* What you are asked to do
Copy the lines from the one holding "The height and width of the screenshot is (1440, 2531)." through the one holding "add references is", inclusive, and change "zoom to fit" to "fit to window". Leave everything else in those lines unchanged.

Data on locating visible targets
☆ ☆ ☆ ☆ ☆ ☆ ☆
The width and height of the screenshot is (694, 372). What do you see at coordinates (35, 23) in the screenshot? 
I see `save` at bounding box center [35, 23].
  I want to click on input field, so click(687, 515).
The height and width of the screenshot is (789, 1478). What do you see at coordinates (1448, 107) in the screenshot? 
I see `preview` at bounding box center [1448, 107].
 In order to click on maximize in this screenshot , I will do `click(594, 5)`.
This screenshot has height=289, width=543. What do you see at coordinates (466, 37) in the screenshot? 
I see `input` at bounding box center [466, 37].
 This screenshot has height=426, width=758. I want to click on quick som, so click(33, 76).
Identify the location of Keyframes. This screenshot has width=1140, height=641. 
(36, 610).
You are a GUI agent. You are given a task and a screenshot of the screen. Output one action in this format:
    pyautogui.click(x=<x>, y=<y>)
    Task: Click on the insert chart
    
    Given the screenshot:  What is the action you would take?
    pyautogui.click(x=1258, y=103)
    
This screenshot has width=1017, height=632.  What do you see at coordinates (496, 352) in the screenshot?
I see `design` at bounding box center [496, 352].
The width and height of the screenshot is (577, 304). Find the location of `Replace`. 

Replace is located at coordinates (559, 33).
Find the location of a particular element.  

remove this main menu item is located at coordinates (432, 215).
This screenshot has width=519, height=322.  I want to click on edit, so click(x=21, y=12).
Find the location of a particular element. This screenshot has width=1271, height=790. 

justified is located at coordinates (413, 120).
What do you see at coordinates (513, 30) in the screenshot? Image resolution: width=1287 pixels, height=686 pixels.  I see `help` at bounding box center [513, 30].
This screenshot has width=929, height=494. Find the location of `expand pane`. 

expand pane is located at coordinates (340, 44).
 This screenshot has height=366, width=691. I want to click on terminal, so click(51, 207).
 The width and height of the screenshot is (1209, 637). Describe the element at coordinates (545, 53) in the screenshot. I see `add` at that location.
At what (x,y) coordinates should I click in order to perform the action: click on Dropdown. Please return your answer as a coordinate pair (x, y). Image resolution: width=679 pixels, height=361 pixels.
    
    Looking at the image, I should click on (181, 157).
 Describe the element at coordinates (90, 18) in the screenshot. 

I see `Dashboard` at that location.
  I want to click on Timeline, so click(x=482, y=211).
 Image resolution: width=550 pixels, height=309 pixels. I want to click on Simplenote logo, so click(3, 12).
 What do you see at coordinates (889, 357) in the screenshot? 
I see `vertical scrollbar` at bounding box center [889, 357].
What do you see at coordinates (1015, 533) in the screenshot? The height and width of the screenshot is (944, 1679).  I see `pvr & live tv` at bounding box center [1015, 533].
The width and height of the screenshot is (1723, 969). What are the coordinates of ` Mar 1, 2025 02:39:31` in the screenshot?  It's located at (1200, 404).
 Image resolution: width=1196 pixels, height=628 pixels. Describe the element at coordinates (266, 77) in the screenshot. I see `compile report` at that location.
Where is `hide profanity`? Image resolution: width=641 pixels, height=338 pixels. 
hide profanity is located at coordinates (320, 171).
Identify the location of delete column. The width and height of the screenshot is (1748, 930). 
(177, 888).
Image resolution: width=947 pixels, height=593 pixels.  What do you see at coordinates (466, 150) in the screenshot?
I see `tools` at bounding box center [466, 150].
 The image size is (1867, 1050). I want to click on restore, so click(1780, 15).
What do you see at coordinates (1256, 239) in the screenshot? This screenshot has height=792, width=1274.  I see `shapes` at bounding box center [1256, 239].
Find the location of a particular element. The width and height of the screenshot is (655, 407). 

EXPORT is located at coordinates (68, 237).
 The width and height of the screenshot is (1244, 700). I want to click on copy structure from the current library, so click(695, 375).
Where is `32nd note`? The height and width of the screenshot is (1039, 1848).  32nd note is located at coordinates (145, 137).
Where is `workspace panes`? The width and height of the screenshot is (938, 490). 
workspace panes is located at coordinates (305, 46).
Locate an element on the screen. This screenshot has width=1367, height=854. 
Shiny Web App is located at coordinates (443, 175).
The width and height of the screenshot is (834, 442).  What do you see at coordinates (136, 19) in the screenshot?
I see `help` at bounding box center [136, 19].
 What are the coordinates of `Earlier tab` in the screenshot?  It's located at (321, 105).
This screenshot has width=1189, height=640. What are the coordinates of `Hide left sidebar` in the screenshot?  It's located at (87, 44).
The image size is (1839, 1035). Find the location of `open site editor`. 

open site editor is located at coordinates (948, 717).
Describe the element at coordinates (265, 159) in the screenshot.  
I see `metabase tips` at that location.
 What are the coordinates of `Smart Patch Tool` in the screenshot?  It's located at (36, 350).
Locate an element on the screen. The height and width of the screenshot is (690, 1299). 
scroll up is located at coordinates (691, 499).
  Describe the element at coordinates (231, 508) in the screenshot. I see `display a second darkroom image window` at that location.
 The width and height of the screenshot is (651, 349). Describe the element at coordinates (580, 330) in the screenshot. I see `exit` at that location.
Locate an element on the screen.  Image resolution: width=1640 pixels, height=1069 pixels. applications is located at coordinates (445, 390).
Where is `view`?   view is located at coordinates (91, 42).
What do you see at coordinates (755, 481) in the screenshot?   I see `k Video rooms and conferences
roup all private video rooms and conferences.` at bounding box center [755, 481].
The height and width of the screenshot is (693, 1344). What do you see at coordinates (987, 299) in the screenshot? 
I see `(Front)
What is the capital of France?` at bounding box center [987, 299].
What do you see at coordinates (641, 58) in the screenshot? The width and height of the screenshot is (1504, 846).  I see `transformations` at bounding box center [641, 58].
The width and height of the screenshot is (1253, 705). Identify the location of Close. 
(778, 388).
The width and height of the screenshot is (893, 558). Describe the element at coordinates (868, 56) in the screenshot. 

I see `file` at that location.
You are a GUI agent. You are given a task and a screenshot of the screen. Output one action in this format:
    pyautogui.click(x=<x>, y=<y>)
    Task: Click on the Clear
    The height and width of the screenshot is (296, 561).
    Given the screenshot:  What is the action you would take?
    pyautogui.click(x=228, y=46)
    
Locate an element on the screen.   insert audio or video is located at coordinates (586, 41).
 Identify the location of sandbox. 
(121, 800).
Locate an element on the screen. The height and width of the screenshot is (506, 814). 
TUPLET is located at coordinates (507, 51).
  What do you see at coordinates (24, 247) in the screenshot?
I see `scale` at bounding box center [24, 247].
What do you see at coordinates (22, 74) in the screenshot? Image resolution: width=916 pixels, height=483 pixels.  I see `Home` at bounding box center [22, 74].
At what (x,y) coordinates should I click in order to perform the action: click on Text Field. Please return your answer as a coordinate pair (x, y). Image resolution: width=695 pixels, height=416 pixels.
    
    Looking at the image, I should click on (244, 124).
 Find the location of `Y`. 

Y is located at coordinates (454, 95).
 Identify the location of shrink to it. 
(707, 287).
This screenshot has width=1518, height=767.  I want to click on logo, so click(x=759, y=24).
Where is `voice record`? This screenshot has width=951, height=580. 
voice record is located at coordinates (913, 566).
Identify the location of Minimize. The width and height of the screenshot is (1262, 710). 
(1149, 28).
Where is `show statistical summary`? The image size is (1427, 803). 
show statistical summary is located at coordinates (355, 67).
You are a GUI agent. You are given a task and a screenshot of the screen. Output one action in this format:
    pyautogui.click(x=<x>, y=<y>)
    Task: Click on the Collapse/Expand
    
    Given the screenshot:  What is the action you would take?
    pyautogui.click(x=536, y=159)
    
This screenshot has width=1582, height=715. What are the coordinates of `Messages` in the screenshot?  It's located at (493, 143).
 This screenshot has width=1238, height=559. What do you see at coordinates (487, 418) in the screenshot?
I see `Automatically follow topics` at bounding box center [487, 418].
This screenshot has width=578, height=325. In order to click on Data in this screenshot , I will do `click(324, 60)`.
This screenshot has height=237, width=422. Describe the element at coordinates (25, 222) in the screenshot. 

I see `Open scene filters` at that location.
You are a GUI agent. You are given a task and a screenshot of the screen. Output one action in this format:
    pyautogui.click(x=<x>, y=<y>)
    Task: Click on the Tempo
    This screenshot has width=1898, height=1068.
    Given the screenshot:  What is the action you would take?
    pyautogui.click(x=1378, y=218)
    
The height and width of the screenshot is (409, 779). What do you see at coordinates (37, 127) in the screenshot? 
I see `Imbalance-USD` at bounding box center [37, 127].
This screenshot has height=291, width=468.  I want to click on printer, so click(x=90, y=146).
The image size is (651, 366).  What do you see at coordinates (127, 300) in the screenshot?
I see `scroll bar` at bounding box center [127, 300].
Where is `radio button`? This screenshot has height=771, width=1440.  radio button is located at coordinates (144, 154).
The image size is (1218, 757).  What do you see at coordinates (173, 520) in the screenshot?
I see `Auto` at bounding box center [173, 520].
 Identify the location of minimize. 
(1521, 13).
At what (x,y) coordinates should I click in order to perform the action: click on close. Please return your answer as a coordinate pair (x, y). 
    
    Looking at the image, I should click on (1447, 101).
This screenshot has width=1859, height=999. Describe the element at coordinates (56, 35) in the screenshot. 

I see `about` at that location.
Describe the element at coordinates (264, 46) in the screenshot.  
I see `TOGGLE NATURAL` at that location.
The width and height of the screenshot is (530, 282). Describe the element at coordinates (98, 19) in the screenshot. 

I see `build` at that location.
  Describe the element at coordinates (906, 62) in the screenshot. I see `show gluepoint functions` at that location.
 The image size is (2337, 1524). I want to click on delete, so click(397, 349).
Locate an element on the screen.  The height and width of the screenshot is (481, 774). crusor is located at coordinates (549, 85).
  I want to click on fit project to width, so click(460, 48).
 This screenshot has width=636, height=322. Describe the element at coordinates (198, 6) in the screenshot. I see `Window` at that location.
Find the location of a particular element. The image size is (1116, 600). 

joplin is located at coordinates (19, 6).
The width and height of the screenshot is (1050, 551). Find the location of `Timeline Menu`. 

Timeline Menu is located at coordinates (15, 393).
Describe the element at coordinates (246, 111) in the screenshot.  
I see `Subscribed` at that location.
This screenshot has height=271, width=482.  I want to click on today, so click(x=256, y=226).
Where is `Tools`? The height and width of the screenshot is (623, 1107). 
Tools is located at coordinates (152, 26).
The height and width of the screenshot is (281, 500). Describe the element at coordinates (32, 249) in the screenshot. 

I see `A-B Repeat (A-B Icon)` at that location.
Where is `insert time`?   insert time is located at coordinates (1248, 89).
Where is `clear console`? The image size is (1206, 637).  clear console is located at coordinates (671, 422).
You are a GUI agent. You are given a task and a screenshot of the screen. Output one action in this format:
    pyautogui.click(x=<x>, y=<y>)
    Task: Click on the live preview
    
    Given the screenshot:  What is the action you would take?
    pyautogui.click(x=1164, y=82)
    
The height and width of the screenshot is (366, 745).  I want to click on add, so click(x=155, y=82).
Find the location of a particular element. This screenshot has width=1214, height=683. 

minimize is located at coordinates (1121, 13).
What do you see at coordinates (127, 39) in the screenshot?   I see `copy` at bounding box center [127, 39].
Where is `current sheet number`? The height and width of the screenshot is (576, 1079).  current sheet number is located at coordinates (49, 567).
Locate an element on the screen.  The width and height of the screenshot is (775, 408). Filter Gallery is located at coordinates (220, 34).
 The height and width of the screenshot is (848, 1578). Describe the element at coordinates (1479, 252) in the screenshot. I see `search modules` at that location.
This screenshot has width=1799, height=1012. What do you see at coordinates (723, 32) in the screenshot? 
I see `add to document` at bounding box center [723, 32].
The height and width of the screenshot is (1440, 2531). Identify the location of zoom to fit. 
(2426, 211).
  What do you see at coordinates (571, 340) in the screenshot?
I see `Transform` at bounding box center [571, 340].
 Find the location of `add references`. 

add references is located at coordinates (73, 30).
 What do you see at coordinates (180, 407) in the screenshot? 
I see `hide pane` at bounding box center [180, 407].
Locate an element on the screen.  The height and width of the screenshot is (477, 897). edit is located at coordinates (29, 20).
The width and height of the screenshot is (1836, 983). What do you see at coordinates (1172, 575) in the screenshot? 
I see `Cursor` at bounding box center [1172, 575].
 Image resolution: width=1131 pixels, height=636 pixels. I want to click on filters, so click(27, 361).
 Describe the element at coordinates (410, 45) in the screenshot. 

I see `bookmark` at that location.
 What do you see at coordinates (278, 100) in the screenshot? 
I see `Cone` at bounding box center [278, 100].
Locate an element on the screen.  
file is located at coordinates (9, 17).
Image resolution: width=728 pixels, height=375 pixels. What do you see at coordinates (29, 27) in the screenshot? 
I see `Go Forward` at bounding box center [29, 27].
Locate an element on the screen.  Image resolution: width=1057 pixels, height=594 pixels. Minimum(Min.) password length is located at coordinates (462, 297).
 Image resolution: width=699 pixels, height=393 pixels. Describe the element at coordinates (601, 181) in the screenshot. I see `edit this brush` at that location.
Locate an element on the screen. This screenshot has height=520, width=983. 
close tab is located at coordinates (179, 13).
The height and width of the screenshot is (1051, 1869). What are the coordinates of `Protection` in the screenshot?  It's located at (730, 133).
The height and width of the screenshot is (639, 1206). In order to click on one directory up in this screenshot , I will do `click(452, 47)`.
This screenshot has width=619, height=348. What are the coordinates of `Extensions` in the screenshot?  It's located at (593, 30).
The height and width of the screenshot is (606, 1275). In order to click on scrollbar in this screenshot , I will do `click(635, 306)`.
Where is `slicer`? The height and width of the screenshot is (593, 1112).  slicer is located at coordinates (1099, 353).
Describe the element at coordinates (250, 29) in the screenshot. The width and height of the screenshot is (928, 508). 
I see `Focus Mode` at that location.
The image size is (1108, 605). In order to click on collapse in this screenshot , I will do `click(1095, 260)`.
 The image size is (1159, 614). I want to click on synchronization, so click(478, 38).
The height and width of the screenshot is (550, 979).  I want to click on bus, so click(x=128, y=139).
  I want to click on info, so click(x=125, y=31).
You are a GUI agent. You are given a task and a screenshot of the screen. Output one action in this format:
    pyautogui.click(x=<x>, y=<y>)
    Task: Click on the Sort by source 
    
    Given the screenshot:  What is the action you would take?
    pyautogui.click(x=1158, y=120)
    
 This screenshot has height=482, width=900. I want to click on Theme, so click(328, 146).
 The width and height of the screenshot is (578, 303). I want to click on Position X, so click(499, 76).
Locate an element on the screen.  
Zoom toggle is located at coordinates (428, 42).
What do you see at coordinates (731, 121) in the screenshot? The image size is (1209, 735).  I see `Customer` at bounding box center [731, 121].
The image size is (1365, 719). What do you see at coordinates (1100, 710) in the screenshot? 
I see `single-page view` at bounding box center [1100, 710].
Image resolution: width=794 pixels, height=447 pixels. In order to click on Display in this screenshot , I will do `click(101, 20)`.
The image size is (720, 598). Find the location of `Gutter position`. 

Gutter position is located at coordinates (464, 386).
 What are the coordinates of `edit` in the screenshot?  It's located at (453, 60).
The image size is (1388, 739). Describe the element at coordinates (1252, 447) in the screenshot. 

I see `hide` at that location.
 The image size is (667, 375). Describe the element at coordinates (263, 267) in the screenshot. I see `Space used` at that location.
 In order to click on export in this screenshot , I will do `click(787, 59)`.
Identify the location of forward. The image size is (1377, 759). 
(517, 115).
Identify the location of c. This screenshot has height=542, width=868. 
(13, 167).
☆ ☆ ☆ ☆ ☆ ☆ ☆
* Result of this exercise
The height and width of the screenshot is (1440, 2531). Identify the location of fit to window. 
(2426, 211).
  What do you see at coordinates (571, 340) in the screenshot?
I see `Transform` at bounding box center [571, 340].
 Find the location of `add references`. 

add references is located at coordinates (73, 30).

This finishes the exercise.